A despeito de todos esses indícios que despontavam naquele momento, o Conselho de Administração da Superintendência da Zona Franca de Manaus (CAS) permaneceu firme em aprovar projetos de diversificação e novos investimentos fabris que, no cômputo geral dos analistas, por conta do grau de dependência da região ao modelo industrial implantado, representam uma boa saída em época de ajuste fiscal e desaceleração econômica.

“A chegada desses investimentos, longe de ser ideal, é determinante para que em longo prazo o setor industrial permaneça como o maior gerador de empregos e renda no Estado. Ainda há muitos gargalos na indústria, sem dúvida, mas.

Superação

Questionada sobre uma possível redução na atratividade por novos investimentos, a titular da Suframa, Rebecca Garcia, fez questão de frisar o caráter impactante da crise econômica, mas garantiu que a autarquia não tem observado redução no volume de novos investimentos no PIM. Segundo ela, o número de projetos de implantação aprovados pelo CAS subiu de 34, em 2014, para 58 projetos no ano passado.

“A previsão de mão de obra desses projetos alcançou mais de 1,6 mil postos de trabalho em 2014 contra 3.311 empregos em 2015. Além disso, o total de investimentos fixos pulou de US$ 60.6 milhões, em 2014, para US$ 390.3 milhões em 2015. A crise ainda não acabou e ela não será a última. Por isso, precisamos construir uma indústria cada vez mais fortalecida e dinâmica para que possamos sentir menos impacto quando enfrentarmos, novamente, momentos como este”, esclareceu.

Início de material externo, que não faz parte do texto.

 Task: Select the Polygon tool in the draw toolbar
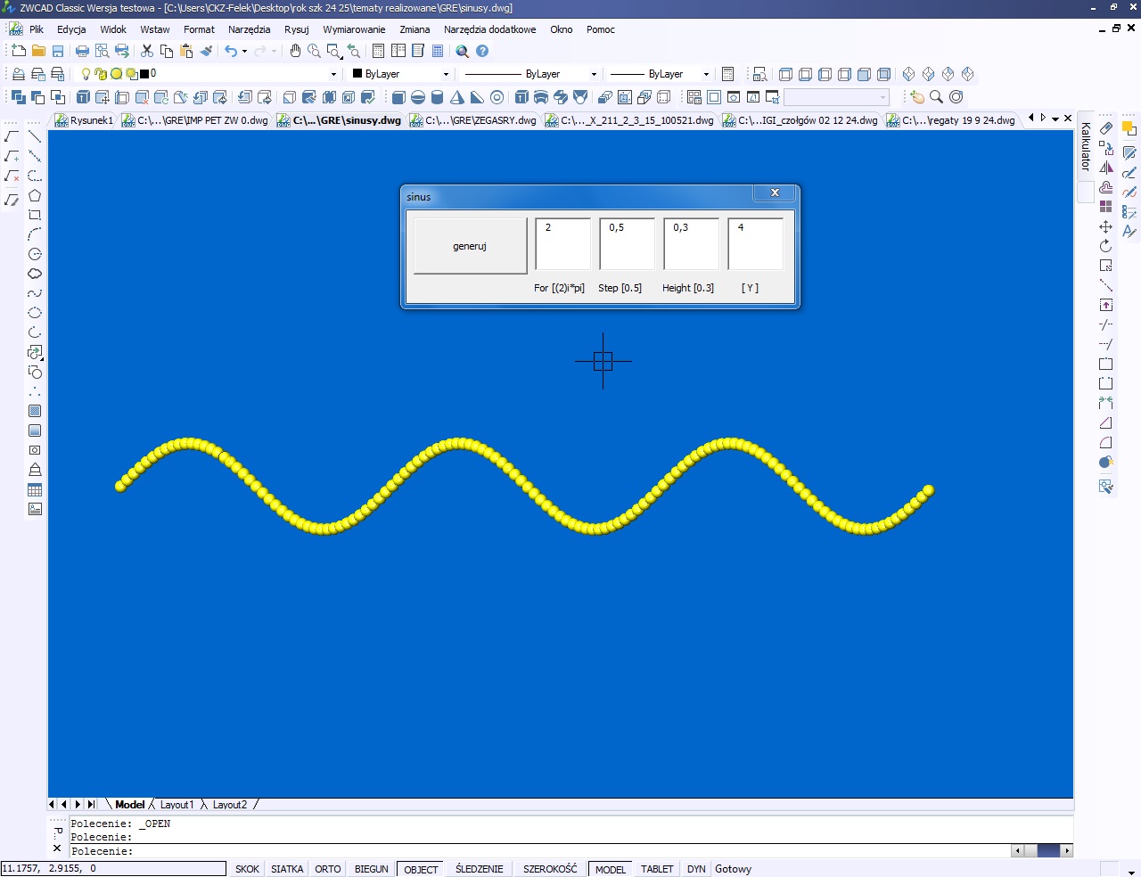point(35,195)
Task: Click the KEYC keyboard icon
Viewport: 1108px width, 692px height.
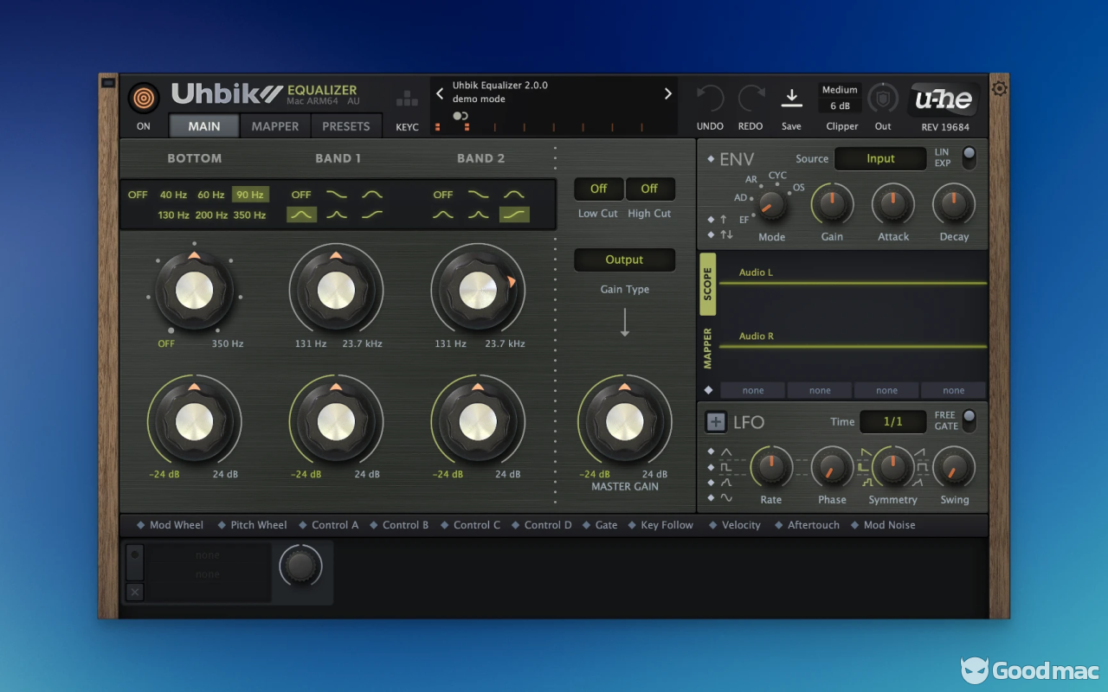Action: click(x=407, y=99)
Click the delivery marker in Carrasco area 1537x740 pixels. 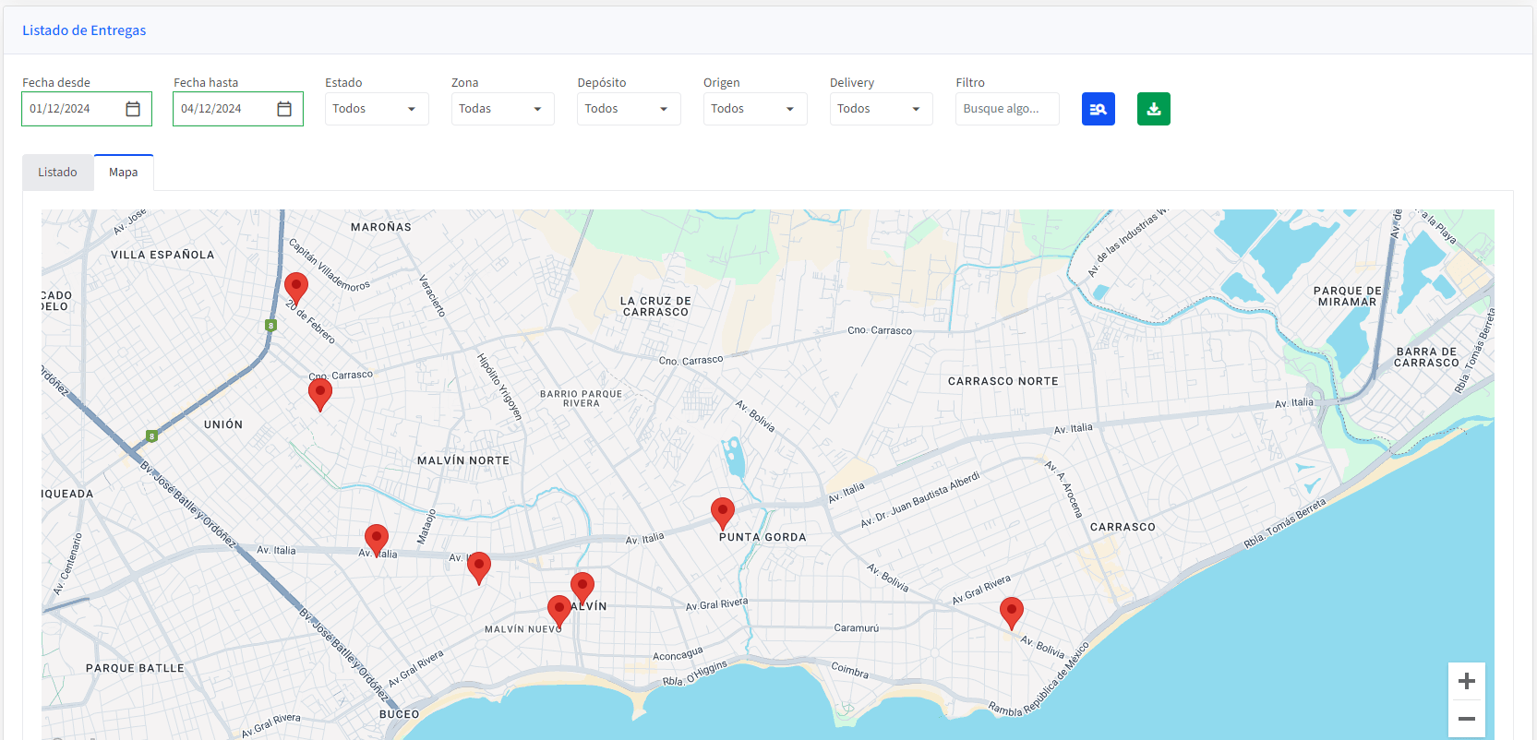[1012, 611]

A superintendente destacou ainda que, em conjunto com o Ministério de Desenvolvimento, Indústria e Comércio Exterior (MDIC), ações estratégicas já estão sendo adotadas, entre elas o direcionamento do polo para um perfil mais exportador e uma maior celeridade na análise e aprovação dos Processos Produtivos Básicos (PPBs). “Os PPBs são essenciais para atração de investimentos”, frisou.

US$ 9.6 bi em três anos

A chegada garantida de novos projetos fabris aprovados pelo CAS ao longo dos últimos três anos vão injetar algo que supera os US$ 9.6 bilhões em investimentos fixos, além de representar a abertura de um número formidável de empregos diretos e indiretos ao longo dos próximos três anos no PIM. Apesar disso, a conquista vai de encontro à tendência mais cautelosa das empresas já instaladas por aqui de ampliar os investimentos produtivos.